Michaela Walsh

Personal information
- Born: 5 June 1993 (age 33) Belfast, Northern Ireland
- Height: 168 cm (5 ft 6 in)
- Weight: Flyweight; Featherweight;

Boxing career

Medal record
Women's amateur boxing
Representing Ireland
European Games
| Silver medal – second place | 2019 Minsk | Featherweight |
| Bronze medal – third place | 2023 Kraków-Małopolska | Featherweight |
EUBC European Championships
| Bronze medal – third place | 2018 Sofia | Featherweight |
| Bronze medal – third place | 2022 Budva | Featherweight |
European Boxing Championships
| Bronze medal – third place | 2026 Sofia | 57 kg |
European Union Championships
| Gold medal – first place | 2017 Cascia | Bantamweight |
Representing Northern Ireland
Commonwealth Games
| Silver medal – second place | 2026 Glasgow | 57kg |
| Gold medal – first place | 2022 Birmingham | Featherweight |
| Silver medal – second place | 2014 Glasgow | Flyweight |
| Silver medal – second place | 2018 Gold Coast | Featherweight |

= Michaela Walsh (boxer) =

Irish boxer (born 1993)

Michaela Walsh (born 5 June 1993) is an amateur boxer from Ireland who fights in the featherweight division (54 – 57 kg). Walsh is an Olympian, who competed at the 2020 Summer Olympics and 2024 Summer Olympics.
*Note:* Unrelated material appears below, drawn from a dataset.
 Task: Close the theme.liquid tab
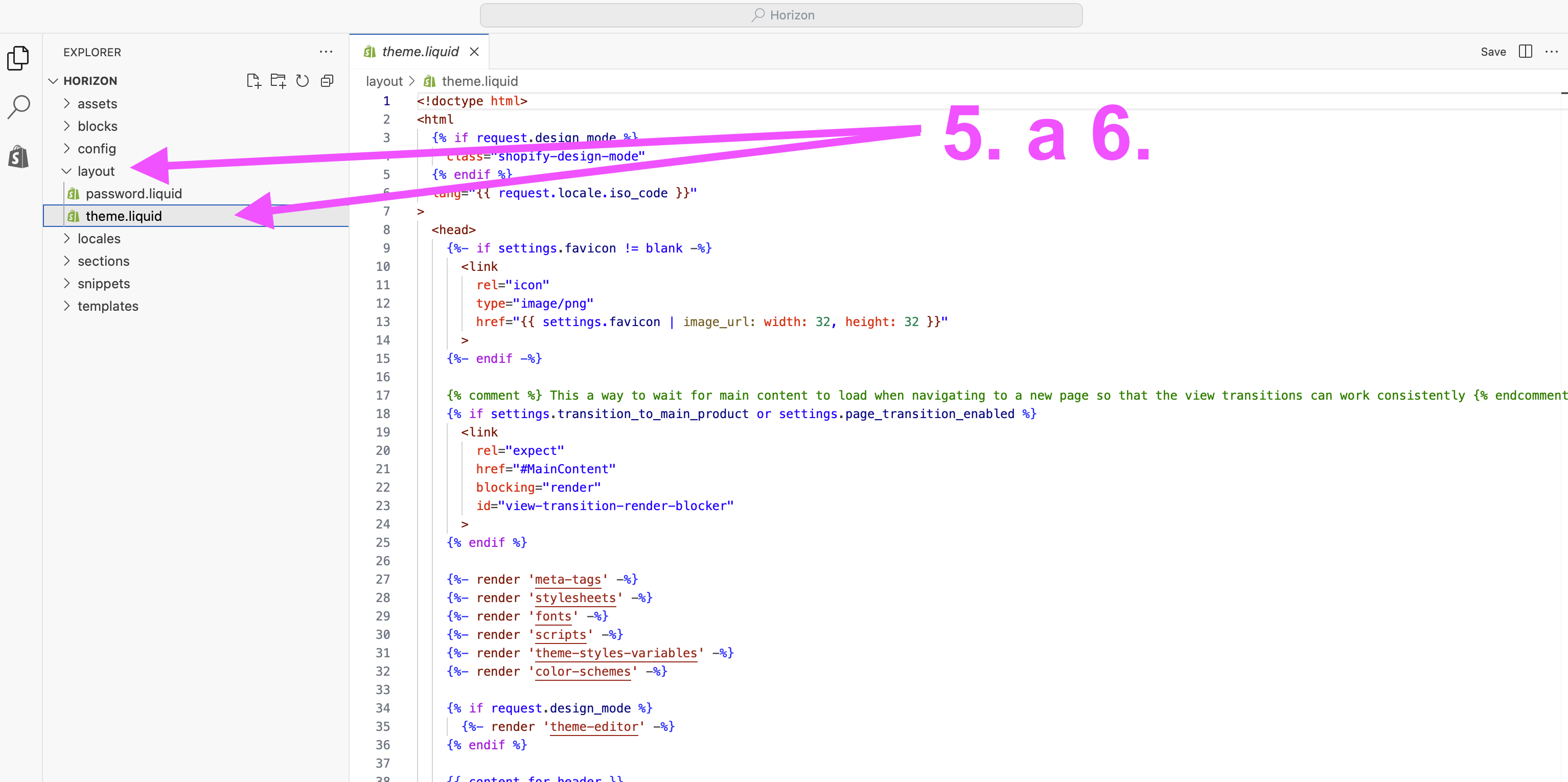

In the 2014 Commonwealth Games in Glasgow Walsh won a silver medal in the flyweight division. At the 2018 Commonwealth Games she moved to featherweight and again won silver. In the 2022 Commonwealth games held in Birmingham, Michaela won gold. In the 2026 Commonwealth games in Glasgow, Michaela won silver, losing to Jaismine Lamboria in the final.

Michaela and Aidan her brother, became the first brother and sister to qualify for the Tokyo Olympic Games in boxing, both qualifying in June 2021.

Her brother Aidan is also a boxer who won gold at the 2022 Commonwealth Games and a bronze medal at the Tokyo 2020 Summer Olympics.

She boxes out of Emerald boxing club in Belfast.